Building promotes growth in sciences
The new and upcoming Alton and Lydia Lim Center for Science, Technology and Health provides students with new equipment and more lab space. | John Uy/THE CHIMES
Construction will begin in late February next semester on The Alton and Lydia Lim Center for Science, Technology and Health, which is set to open in 2018. Biola hopes to prepare science students to become leaders who are grounded in biblical teaching, and according to the University Plan, the new center will help fulfill this vision.
Need for Space
Physics and engineering department chair John Bloom said the ideas for the new building emerged about six years ago when the science departments realized there was a lack of building space. The science departments originally hoped for a five-story building, but settled on a four-story building due to cost.
At approximately 65,000 square feet, the new building will have four stories and larger lab spaces. The lab space in the current building, Bardwell, is limited due to more incoming science majors. There will also be two classrooms for nursing, a small classroom for math and two classrooms for other sciences.
Associate professor of biological sciences and department chair Matt Cruzen said large lecture halls may also be built to accommodate larger classes.
“The large lecture hall that could be in the new building would not only serve the sciences, but also the rest of the university,” Cruzen said.
New, Personal Equipment
Since the building has more lab space, Bloom said it will have new equipment that will reflect what is being used in the industry, including chemistry spectrometers, fume hoods and biological safety hoods for handling chemicals and pathogens. Cruzen said image analysis for diagnostic microscopy, flow cytometry and electron microscopes will also be purchased.
Each student will also have their own equipment, allowing them to gain more experience in research and methodology, Cruzen aid. More space allows for a certification for a lab technician program that he desires to create which will allow students to become trained and certified laboratory technicians, Cruzen said.
There will also be labs for faculty and student research, which is essential to prepare students for industry careers.
“Anything you can put in a resume that has research involved—publications, etcetera, is only a win for the students. It helps them get their leg up in the competition if they’ve done some student research,” Cruzen said.
Built for Scientists
Bloom said the science departments influenced the building’s design and tried to avoid any design flaws by communicating with the builders.

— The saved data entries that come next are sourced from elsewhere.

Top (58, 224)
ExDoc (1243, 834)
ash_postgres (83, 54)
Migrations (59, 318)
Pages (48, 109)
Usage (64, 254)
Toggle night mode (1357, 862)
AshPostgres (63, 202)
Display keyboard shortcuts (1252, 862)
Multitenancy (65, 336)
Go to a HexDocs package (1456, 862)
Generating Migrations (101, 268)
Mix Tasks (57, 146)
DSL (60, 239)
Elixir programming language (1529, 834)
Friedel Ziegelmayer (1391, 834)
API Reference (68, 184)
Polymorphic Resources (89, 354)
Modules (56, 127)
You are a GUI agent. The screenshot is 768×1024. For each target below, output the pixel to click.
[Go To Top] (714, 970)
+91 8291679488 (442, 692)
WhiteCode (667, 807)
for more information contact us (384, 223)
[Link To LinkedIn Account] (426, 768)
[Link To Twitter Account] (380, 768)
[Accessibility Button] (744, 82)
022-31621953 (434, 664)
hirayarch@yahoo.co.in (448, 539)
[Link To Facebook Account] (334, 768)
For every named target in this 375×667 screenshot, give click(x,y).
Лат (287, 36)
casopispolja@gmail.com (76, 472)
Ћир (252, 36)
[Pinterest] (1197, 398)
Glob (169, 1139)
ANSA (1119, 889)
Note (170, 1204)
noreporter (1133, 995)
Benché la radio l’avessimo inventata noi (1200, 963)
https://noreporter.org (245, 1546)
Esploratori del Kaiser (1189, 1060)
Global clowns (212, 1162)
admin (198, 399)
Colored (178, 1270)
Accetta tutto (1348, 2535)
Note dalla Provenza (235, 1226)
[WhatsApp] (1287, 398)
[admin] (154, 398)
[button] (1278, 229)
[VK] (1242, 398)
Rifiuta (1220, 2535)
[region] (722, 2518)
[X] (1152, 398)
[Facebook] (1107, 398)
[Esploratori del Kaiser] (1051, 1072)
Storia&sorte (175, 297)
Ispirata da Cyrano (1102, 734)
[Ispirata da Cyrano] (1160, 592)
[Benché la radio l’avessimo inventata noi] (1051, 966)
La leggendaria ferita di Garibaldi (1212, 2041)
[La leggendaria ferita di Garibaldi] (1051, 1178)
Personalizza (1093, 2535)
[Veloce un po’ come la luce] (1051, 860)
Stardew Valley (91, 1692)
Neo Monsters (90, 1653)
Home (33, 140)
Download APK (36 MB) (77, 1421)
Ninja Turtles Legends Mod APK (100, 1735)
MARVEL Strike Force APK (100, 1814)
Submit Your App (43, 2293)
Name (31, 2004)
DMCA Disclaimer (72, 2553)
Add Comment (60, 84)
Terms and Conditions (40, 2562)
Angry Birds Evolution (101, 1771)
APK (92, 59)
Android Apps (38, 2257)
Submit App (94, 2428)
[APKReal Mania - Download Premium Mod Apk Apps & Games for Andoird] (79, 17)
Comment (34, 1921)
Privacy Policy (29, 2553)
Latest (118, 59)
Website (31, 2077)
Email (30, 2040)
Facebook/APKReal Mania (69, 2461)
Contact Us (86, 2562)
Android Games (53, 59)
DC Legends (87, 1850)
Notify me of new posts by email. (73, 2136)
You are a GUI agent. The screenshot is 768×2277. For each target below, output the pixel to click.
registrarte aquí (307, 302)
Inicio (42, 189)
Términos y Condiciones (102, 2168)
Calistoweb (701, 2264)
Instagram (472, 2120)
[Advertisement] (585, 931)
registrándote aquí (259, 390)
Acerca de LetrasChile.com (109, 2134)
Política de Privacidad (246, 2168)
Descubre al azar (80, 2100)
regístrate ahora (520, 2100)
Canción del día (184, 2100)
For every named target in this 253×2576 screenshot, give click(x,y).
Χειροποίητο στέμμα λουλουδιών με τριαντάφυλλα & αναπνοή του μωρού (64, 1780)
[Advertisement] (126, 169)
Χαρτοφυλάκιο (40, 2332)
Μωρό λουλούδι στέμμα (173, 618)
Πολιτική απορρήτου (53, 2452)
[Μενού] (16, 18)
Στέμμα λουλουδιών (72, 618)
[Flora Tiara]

“These people have been very good at getting our input, so I think we’ve been able to avoid a number of flaws that you tend to see when someone who’s designed a particular building doesn’t know your particular needs well,” Bloom said.
Students anticipate the completion of the science center. Senior pre-medical biology major Kenny Lowry is graduating this year and said he is sad he will not be around to take courses in the new building. However, Lowry is excited for its completion and said it is a big improvement for the science departments.
“I love Bardwell, but there’s not much room in there for all the science majors. The updated technology is really good for the department and for science here at Biola overall,” Lowry said.
Junior human biology major Wilmer Figueroa looks forward to the building’s construction because it will provide room.
“I think it’s cool because it’s going to allow more resources to be stored, like different equipment. Some of the classrooms are pretty crammed also,” Figueroa said.
Producing Better Results
Lowry said the new equipment will aid students’ learning by providing more hands-on time in the lab since students will not be sharing as much equipment.
“The better your equipment is, the better your results are and the more clearly you can understand what you are doing,” Lowry said.
Figueroa discussed how the upgraded equipment may allow for a higher degree of research in the sciences at Biola.
“Right now we don’t really have big, funded research projects like other schools and I think with more advanced equipment, maybe the school or science department will get a big donation,” Figueroa said.